The roadmap lives in feature-plan.md. The current release covers the politeness/anchors/EditScope core, the LLM-first CLI, fuzzy find/replace (and fuzzy paragraph search), document-scoped styles + paragraph formatting (with a format_info read mirror), tables (cells as table:N:R:C anchors, plus row/column anchors table:N:row:R / table:N:col:C, add/delete-column, merge/split cells, restyle, banding, and autofit), the collaboration surface (review comments, scoped track-changes with accept/reject, and arbitrary range:START-END anchors), document structure — bullet/numbered lists (including custom multi-level list templates) and section headers/footers (header:S:WHICH / footer:S:WHICH anchors), full paragraph addressing (every paragraph is a para:N anchor — doc.paragraphs, outline --all), and durable handles (pin: bookmarks that survive renumbering). The content surface now spans image insertion + restyle (inline image:N and the floating-shape model shape:N — text boxes, WordArt, floating images, watermarks, with crop / rotate / wrap / z-order / group), Excel-backed charts (anchor.insert_chart(...) with a deep post-insert formatting surface — axes, trendlines, error bars, series/point styling), equations (UnicodeMath / LaTeX / MathML), citations & bibliography, indexes, tables of figures/authorities, document themes (colours + fonts, theme-aware), table creation / deletion, page / column / section breaks, and page / section rendering to PNG for vision models (Document.snapshot, via the optional snapshot extra). On the read/agent-ergonomics side it ships Markdown / HTML export and a token-budgeted whole-document read (doc.read(budget=…)), checkpoint + diff ("what changed this session"), and a document linter + regularizer (doc.lint / doc.regularize). wordlive also ships LLM-facing agent skills — a CLI guide and an import wordlive as wl Python guide that wordlive install-skill drops into .agents/skills/ — and an MCP server (wordlive-mcp, registered with wordlive install-mcp or the one-click .mcpb bundle) that exposes the same surface as a handful of dispatch tools and serves its own MCP-native guide via word_read(command="guide") (see MCP). Still ahead: a co-editing / change-watch surface built on event sinks (WindowSelectionChange, DocumentBeforeSave) and an async wrapper around the sync core.

How it's tested¶

Because wordlive drives a real, stateful application over COM, the test suite is layered so that most of it still runs on a Linux CI box while the parts that can only be trusted against live Word are exercised on demand:

Unit tests (the default uv run pytest) run against a fake_word COM fixture that quacks like Word.Application.
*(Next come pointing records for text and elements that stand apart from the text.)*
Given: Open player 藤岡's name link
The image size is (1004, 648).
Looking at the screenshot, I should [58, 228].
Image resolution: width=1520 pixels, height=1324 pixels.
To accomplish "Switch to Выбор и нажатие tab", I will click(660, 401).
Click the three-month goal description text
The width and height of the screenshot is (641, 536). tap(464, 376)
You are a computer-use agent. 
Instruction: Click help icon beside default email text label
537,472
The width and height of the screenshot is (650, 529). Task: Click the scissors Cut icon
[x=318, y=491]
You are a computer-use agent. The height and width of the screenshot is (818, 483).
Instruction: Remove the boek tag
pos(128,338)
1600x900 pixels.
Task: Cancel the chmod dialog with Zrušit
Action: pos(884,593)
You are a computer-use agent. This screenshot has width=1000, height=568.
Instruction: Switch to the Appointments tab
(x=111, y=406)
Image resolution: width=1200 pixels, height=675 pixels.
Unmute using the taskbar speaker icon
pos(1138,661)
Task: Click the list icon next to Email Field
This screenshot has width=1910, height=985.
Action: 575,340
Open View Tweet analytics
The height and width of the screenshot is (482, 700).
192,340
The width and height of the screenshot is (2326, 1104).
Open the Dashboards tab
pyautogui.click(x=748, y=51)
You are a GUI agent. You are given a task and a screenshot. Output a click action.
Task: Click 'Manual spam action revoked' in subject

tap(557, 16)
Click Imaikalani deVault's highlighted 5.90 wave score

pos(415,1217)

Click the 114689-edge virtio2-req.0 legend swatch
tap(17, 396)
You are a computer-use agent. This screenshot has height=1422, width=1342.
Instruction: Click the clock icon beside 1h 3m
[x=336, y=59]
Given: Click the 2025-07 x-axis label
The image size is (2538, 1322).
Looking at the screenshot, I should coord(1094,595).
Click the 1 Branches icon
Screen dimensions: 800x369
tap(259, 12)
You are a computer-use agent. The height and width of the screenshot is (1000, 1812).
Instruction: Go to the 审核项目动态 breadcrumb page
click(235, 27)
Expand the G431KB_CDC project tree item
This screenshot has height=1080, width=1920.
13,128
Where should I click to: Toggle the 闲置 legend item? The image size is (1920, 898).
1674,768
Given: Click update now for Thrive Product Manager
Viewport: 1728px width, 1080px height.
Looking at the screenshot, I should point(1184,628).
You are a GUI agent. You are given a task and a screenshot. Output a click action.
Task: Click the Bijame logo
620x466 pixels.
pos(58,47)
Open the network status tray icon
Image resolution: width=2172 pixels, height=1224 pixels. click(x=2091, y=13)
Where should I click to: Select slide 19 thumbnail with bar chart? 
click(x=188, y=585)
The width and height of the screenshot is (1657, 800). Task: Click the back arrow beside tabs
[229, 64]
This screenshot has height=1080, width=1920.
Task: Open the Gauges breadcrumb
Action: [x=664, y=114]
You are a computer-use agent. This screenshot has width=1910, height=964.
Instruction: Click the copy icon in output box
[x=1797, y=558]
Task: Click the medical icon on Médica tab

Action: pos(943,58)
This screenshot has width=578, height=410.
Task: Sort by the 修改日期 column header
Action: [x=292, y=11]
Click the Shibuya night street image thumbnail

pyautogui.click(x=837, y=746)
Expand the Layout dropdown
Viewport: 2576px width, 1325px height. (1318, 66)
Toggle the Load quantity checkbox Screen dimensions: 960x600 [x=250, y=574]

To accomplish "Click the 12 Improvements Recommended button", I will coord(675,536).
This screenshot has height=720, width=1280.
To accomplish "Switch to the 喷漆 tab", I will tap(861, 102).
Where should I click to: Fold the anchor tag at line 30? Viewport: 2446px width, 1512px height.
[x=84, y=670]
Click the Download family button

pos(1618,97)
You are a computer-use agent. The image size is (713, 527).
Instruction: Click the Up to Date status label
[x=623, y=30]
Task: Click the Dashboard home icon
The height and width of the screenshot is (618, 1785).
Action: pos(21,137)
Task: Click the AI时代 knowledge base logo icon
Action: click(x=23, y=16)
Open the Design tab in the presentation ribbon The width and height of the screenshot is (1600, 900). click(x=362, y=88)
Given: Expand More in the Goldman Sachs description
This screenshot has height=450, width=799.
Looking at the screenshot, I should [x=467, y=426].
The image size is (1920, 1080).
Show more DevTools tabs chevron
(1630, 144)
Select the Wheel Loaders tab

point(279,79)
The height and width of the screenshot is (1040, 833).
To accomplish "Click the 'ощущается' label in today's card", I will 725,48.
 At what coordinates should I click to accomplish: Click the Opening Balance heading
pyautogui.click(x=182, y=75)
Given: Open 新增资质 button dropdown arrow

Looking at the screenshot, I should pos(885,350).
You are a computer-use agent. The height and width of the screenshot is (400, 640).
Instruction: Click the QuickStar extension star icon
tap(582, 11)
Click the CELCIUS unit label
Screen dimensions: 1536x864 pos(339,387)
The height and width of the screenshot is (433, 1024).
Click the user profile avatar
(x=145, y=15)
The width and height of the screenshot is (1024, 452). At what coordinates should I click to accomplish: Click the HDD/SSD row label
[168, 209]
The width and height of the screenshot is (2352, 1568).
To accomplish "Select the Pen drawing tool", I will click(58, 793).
They cover everything that doesn't need real Word — anchor resolution, fuzzy find/replace math, the exec op vocabulary, CLI argument parsing, and exit-code mapping — and run anywhere, including CI across Python 3.10–3.15.
Smoke tests (uv run pytest -m smoke) attach to a running Word and assert real behaviour per feature — the gate that catches a wrong Wd* constant or a COM boundary crash a mock can't model. Windows + Word only.
End-to-end tests (uv run pytest -m e2e) shell out to the actual CLI (python -m wordlive …) as a subprocess against live Word and walk one continuous document lifecycle — build via exec and individual verbs, read it back, save and export under the path gate, then close, reopen from disk, and verify the content survived the round-trip. This is the only layer that exercises the whole stack a user or LLM actually hits: argument parsing → COM → live Word → JSON on stdout → process exit code.

The smoke and e2e tiers are excluded from the default run (addopts = -m 'not smoke'), so a plain uv run pytest stays fast and Word-free.

Full design document¶

For the unabridged version — including the original motivation, the error taxonomy in more detail, the rejected alternatives, and a list of open questions — see spec.md in the repo root.